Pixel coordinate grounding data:
───

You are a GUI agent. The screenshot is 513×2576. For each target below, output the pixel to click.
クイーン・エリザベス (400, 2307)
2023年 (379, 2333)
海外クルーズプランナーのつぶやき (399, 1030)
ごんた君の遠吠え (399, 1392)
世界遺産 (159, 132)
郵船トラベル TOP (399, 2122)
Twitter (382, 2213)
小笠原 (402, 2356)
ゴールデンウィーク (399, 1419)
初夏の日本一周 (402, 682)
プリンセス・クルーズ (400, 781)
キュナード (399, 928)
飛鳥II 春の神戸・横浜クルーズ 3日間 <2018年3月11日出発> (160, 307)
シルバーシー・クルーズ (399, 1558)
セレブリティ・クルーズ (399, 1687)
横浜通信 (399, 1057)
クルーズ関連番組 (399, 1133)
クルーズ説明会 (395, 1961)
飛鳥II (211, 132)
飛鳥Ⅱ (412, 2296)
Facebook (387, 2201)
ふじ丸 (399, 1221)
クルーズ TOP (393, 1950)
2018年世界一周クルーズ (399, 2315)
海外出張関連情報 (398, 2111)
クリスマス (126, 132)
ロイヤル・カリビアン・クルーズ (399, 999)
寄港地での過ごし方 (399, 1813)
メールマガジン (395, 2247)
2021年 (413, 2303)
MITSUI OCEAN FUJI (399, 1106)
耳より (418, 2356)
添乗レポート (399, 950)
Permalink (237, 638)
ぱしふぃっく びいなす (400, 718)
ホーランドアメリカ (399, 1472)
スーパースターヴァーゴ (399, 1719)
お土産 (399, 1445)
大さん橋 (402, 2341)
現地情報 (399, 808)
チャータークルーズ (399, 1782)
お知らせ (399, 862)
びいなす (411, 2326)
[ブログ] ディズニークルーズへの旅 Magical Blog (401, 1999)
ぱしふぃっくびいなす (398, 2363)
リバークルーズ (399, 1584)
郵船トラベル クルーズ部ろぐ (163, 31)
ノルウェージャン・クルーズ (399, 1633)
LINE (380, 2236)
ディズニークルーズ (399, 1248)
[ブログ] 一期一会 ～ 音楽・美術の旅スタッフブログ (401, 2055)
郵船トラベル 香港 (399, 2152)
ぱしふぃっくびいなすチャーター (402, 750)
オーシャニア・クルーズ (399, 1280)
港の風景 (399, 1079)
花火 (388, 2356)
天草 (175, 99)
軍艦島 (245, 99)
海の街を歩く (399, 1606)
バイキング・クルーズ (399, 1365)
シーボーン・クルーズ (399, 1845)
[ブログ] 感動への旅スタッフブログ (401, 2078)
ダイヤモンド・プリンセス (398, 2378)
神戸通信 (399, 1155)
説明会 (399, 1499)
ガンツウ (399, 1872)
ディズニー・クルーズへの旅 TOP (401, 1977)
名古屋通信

───

What you are asked to do —
Which of the lines above carry the string "飛鳥II"? Pick them out and copy them.

Expected output —
飛鳥II 春の神戸・横浜クルーズ 3日間 <2018年3月11日出発> (160, 307)
飛鳥II (211, 132)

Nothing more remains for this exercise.